- Exercise details: Gather all lines in the data that hold the string "agent".

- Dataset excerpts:
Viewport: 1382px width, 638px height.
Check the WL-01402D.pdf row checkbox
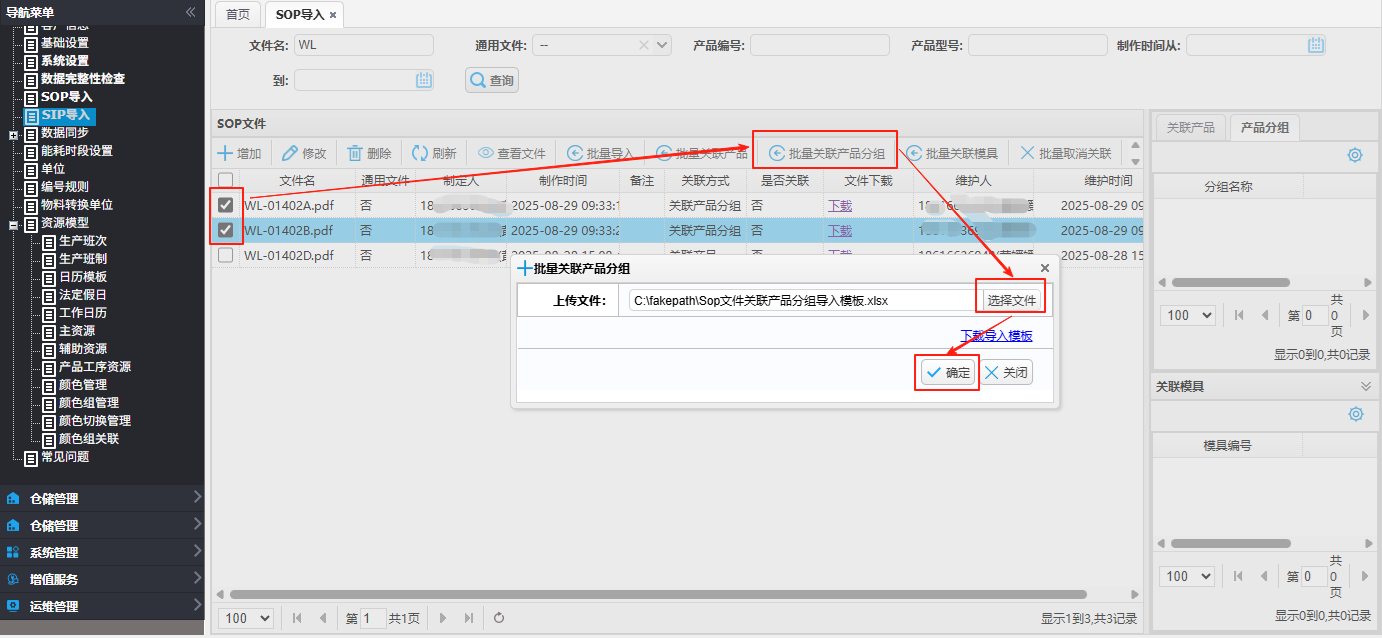[x=226, y=255]

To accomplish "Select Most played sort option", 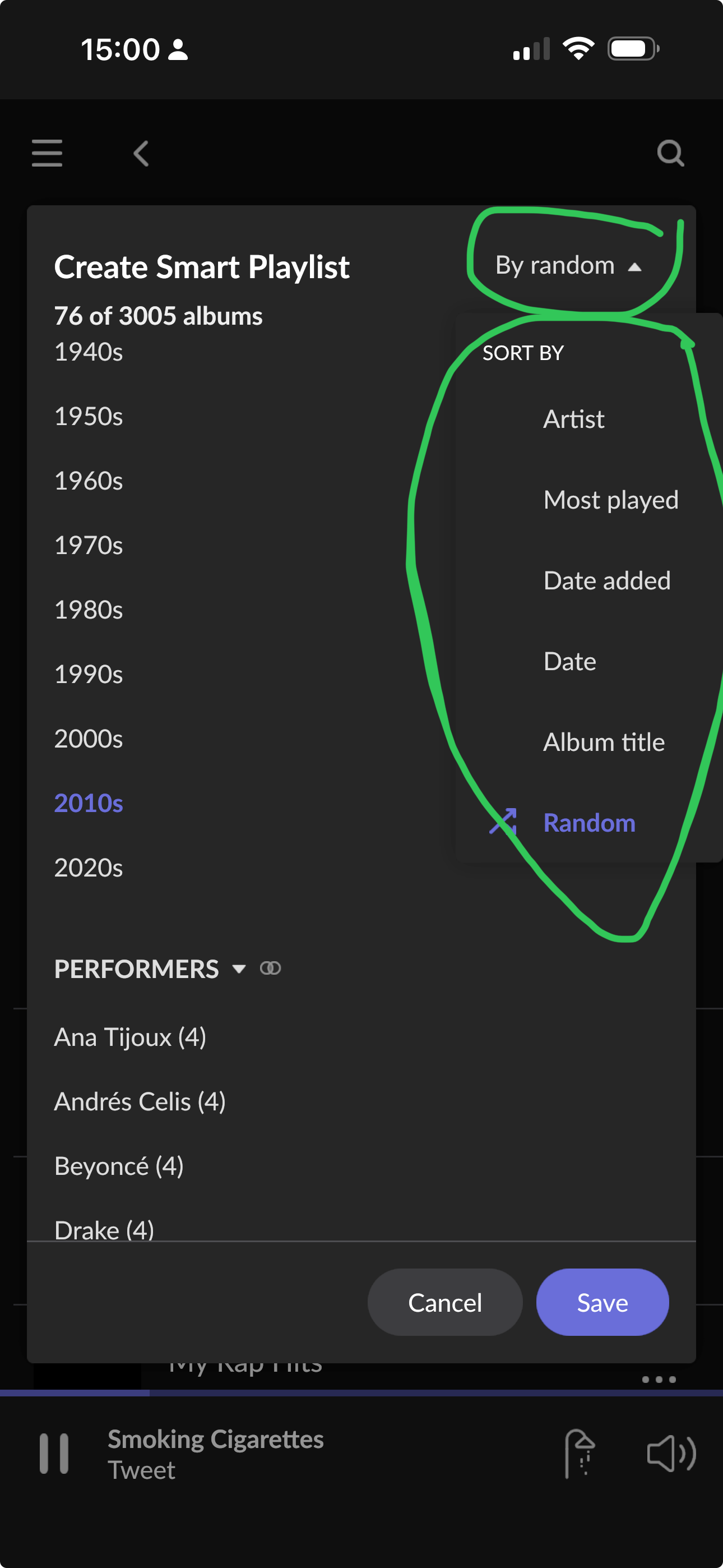I will point(611,500).
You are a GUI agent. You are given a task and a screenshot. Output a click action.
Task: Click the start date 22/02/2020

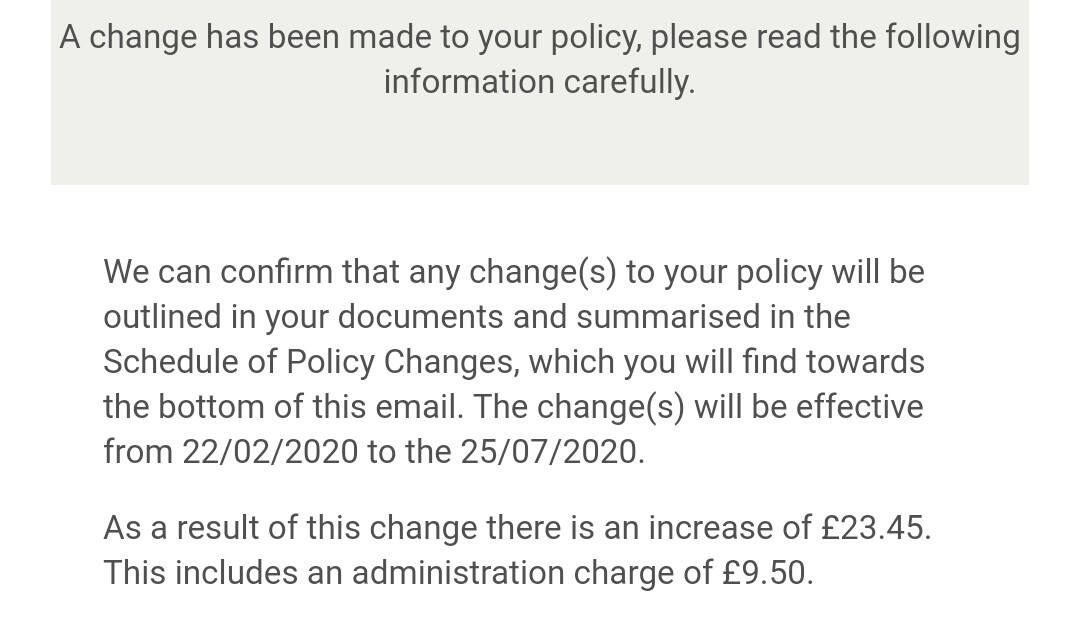point(270,452)
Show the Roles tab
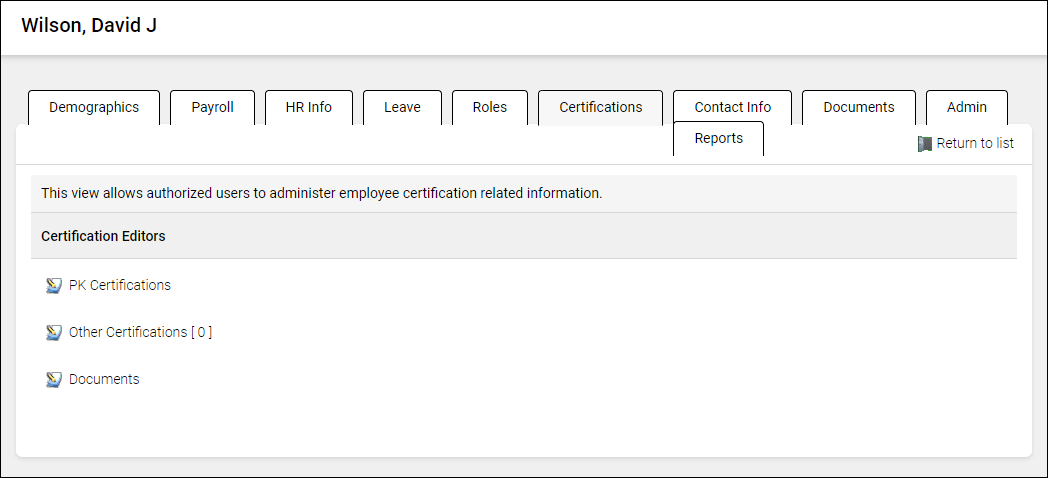The width and height of the screenshot is (1048, 478). click(490, 107)
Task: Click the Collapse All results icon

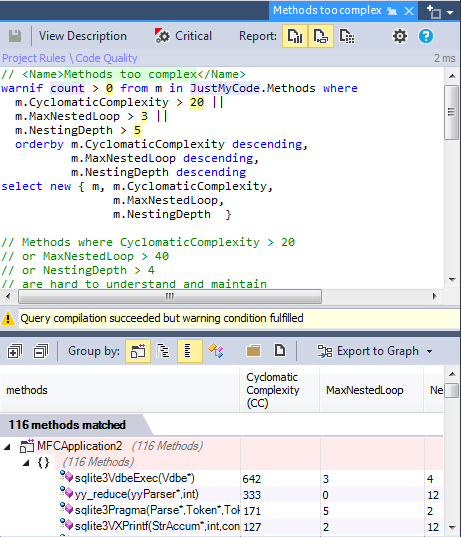Action: pyautogui.click(x=41, y=351)

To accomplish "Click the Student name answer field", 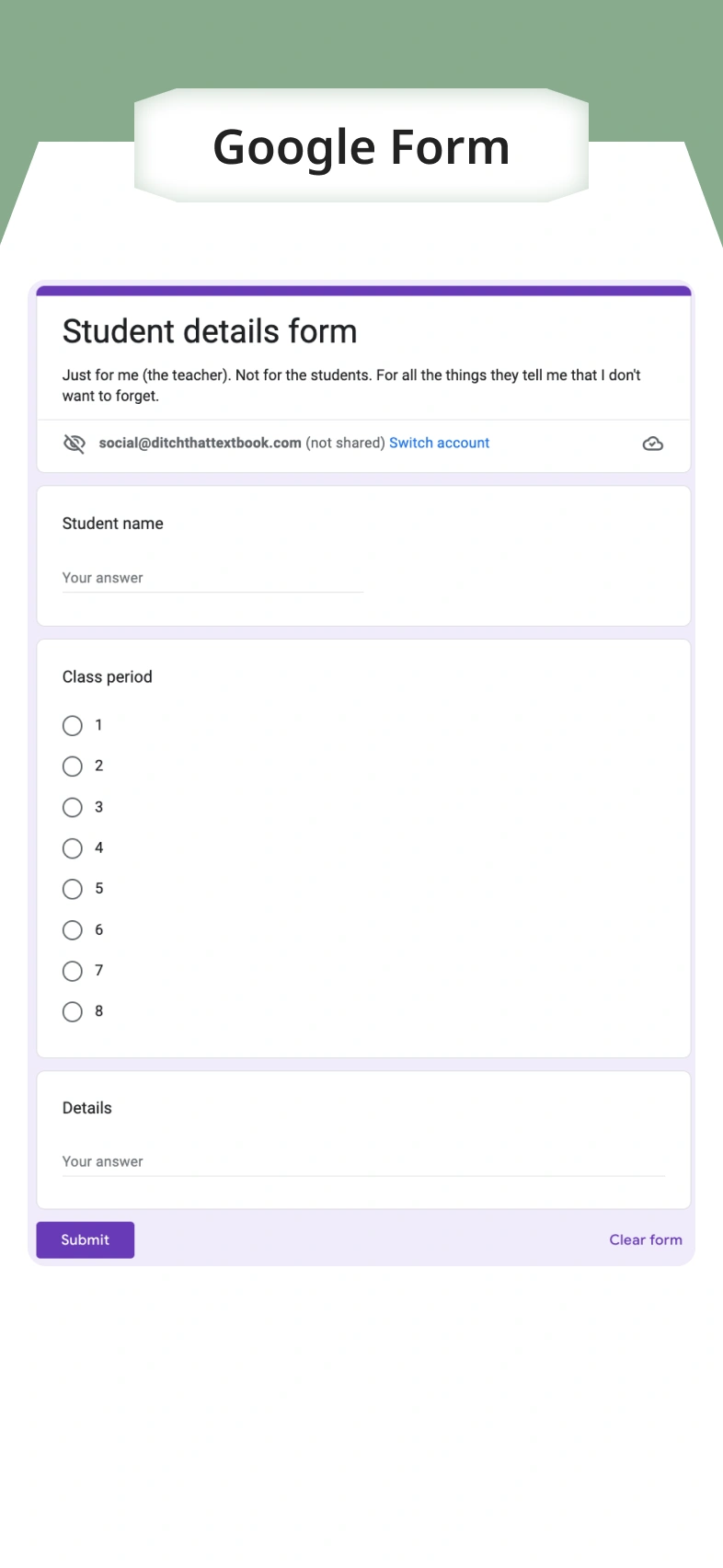I will 212,578.
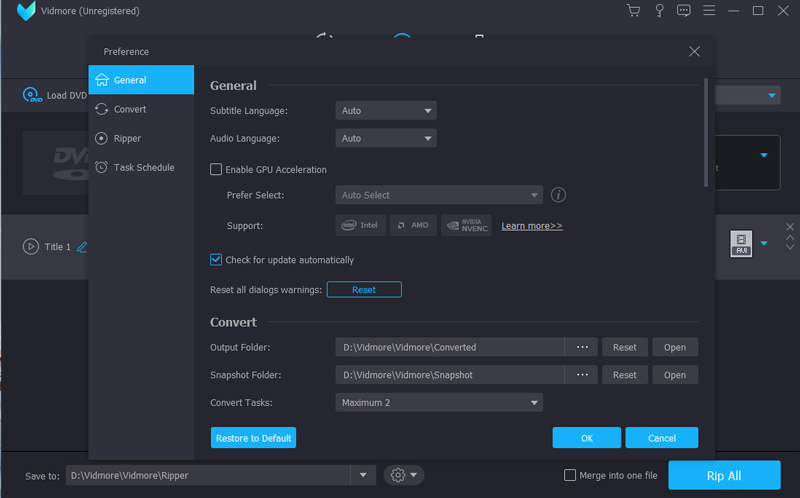Toggle Merge into one file checkbox
This screenshot has width=800, height=498.
tap(570, 475)
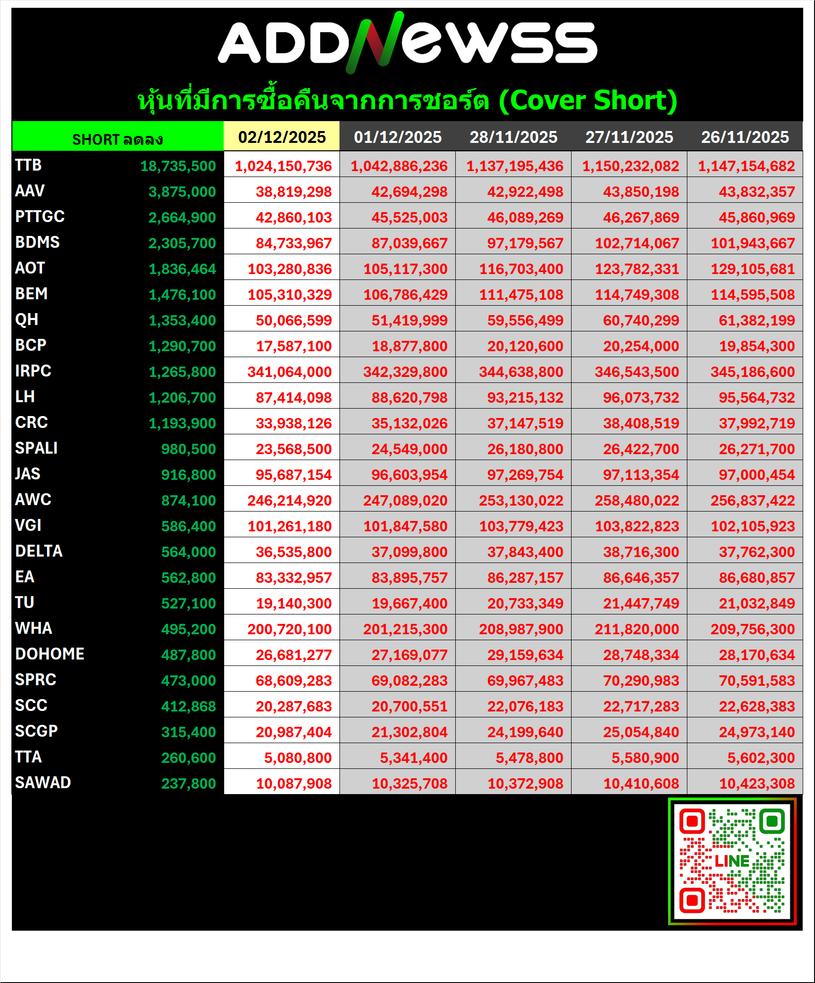
Task: Select the 02/12/2025 column header
Action: (x=281, y=137)
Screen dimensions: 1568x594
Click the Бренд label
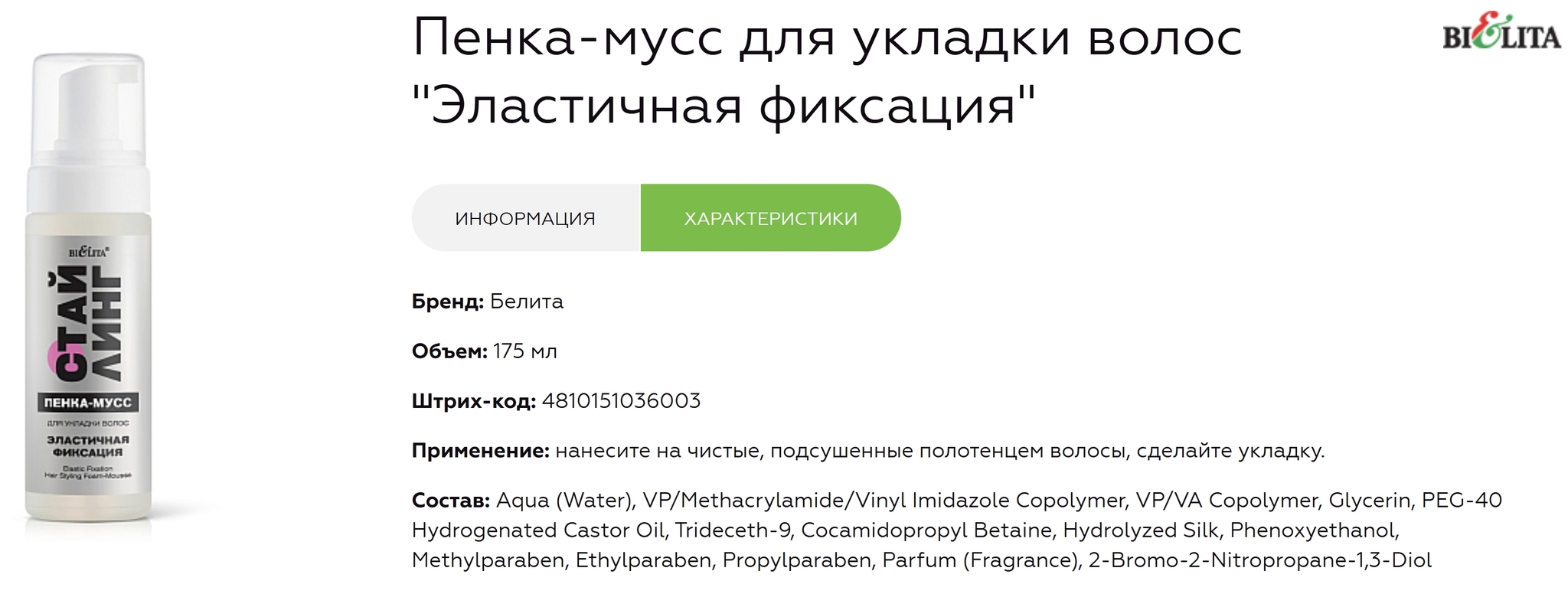(448, 302)
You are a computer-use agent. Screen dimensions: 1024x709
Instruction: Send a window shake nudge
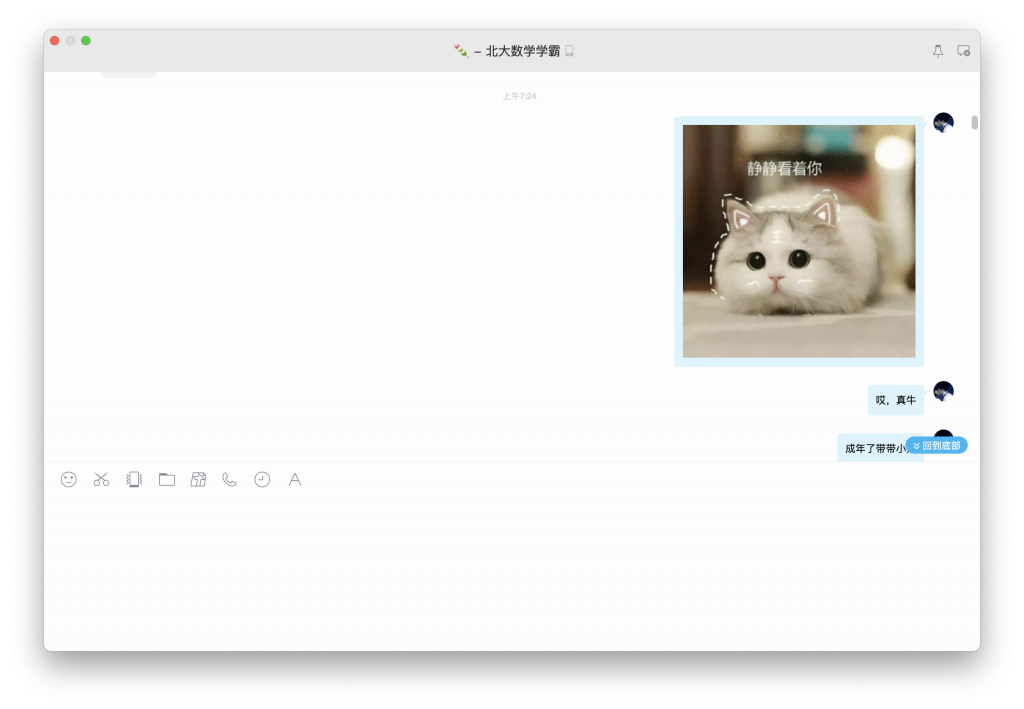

- Response for this exercise:
You are a GUI agent. You are given a task and a screenshot. Output a click action.
You are a computer-use agent. Screen dimensions: 1024x709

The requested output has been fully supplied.